_TO BE DONE_:
[a] According to the passage on 401(k) plans, why are smaller companies hesitant to offer one? Reply in one to three sentences.
[b] Carry on the 401(k) plan overview after its last sentence, setting out the steps it says it will cover.

* Begin PASSAGE SHOWN *

Defined contribution plans, and 401(k) plans in particular, offer myriad benefits for workers and employers, and these plans can be powerful tools to help organizations attract and retain talent. Despite these benefits, only 62 percent of private sector employees have access to a defined contribution plan, according to the Bureau of Labor Statistics. This figure drops to 41 percent for companies with 50 to 99 people.
One of the reasons that companies, especially smaller ones, are hesitant to offer a 401(k) plan is that setting one up may seem like an intimidating process. There is a litany of rules to understand and comply with, as well as forms that must be filed and decisions that need to be made. Then, once the plan is established, there are additional annual requirements involved in operating the plan.
For most companies, though, plan compliance doesn’t need to be a barrier to offering a 401(k) plan to employees. Thanks to advances in technology, many 401(k) service providers are well-equipped to run the plan while you tend to your business’s needs. It’s important to remember that even if you hire a third-party administrator, you are still responsible for making sure the plan is compliant.
To help demystify the process of establishing and maintaining a 401(k) plan, we provide an overview of the steps to ensure your plan is working within the rules set by the federal government.

* End PASSAGE SHOWN *
* Begin EXCERPTED DATA *

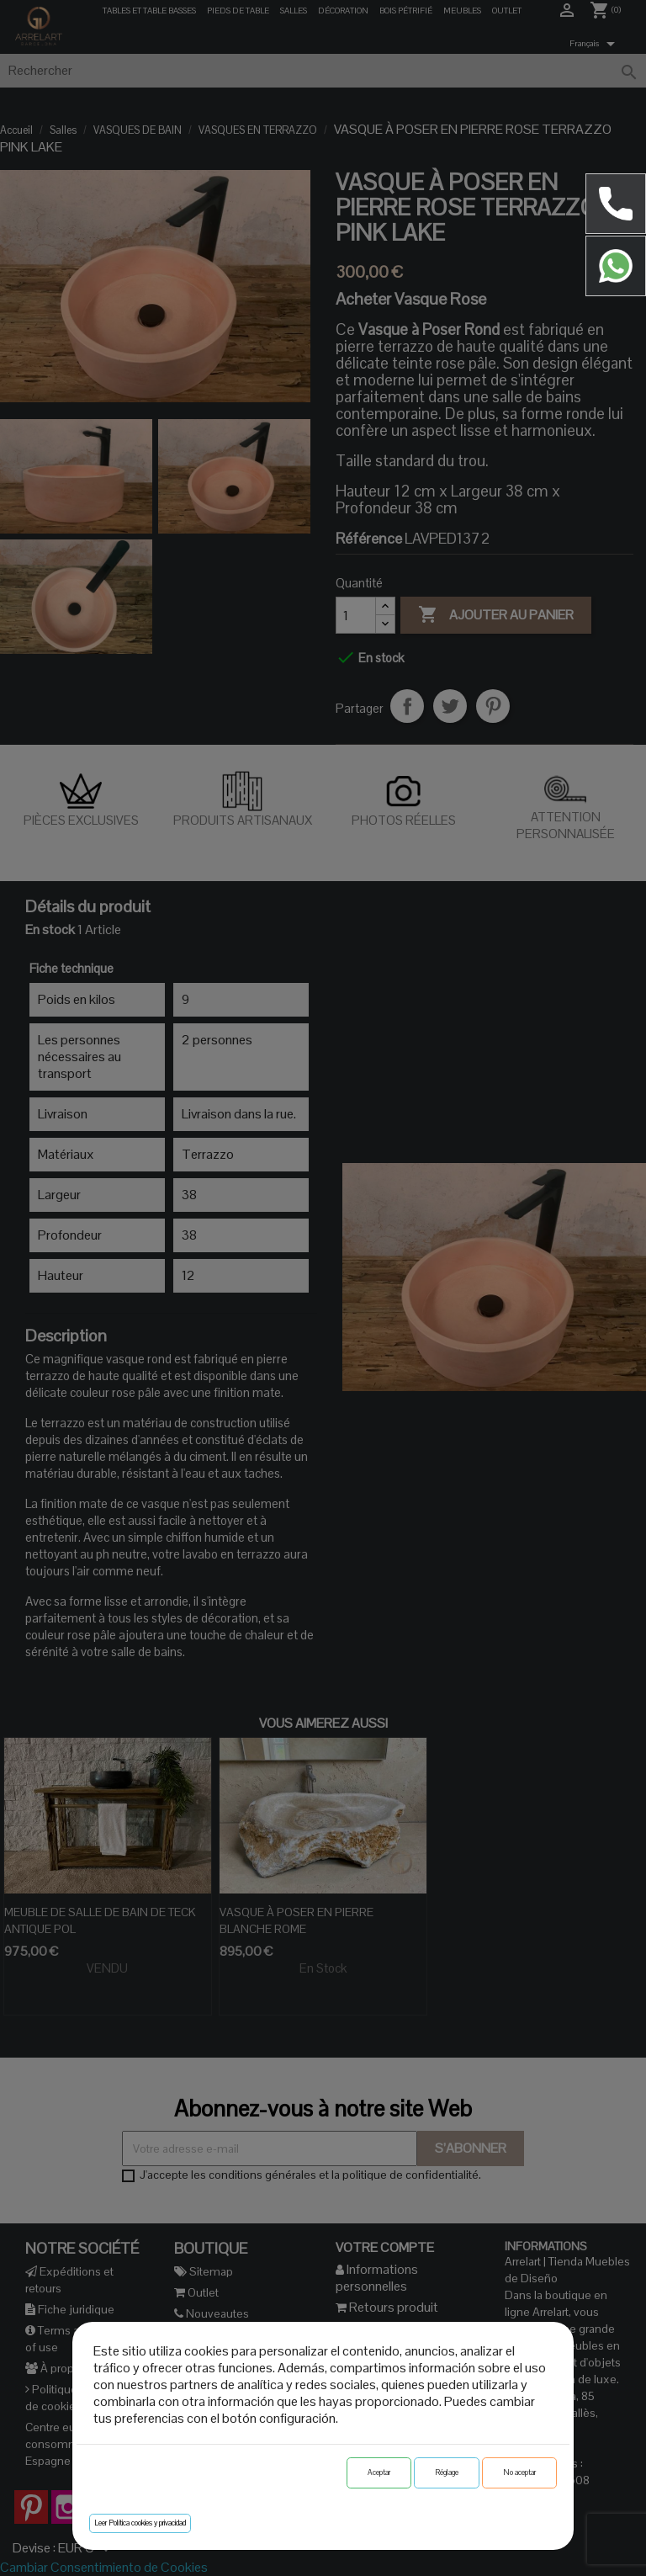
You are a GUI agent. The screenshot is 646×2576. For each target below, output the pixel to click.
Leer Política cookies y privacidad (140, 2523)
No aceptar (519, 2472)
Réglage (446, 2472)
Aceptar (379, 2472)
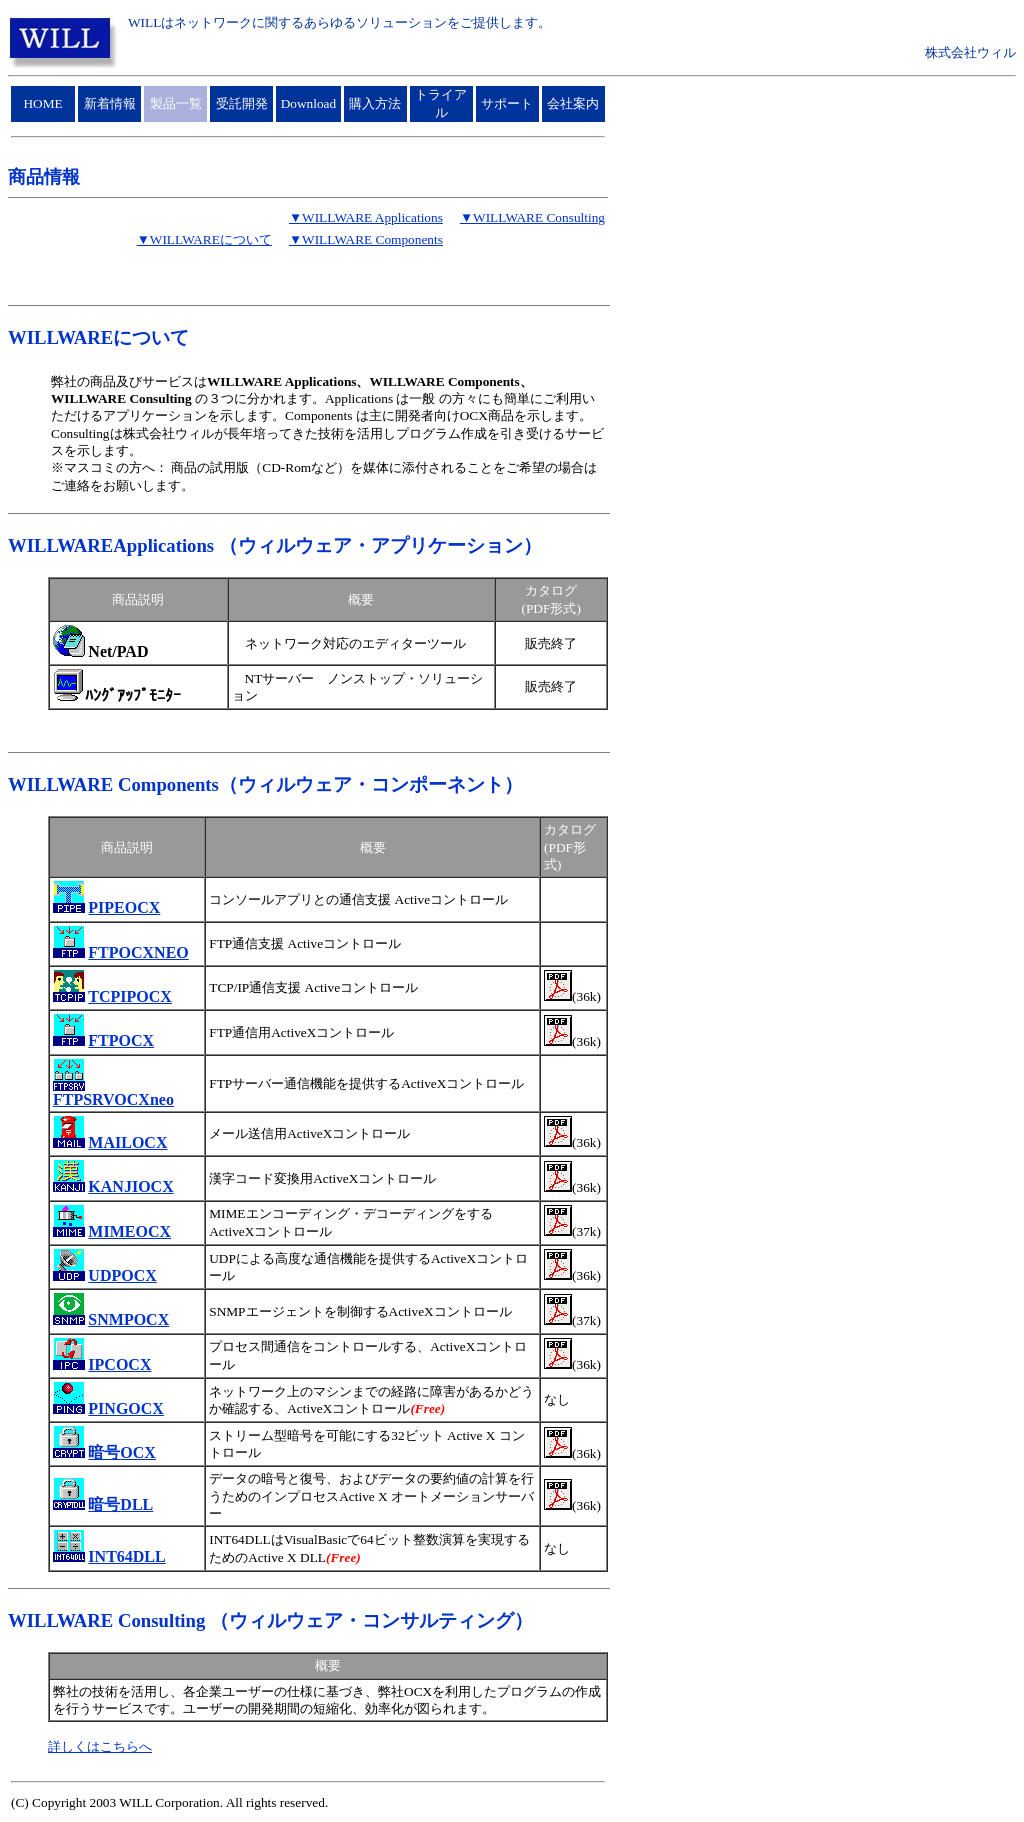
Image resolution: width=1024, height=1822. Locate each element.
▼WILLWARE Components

* End EXCERPTED DATA *

_OUTPUTS IN ORDER_:
[a] Setting up a 401(k) plan can seem intimidating. There are many rules to understand and comply with, forms to file and decisions to make. Once the plan is established, there are also annual requirements for operating it.

[b]
Establishing a Plan
Whether you hire an outside administrator or establish a 401(k) in-house, there are four basic items that need to be addressed at the start:
- Plan document: This is the 401(k) roadmap. It describes the type of plan you have established and includes details about investment, participation and vesting guidelines. The plan document also designates fiduciaries and administrators and identifies the roles they play. Participants receive an abbreviated version, which is called the Summary Plan Description.
- Trust: As a fiduciary and plan sponsor, you must act in the best interest of the plan participants. This includes setting up a trust to make sure the plan assets are held in an account that is used solely for 401(k) participants and not mixed with other company funds.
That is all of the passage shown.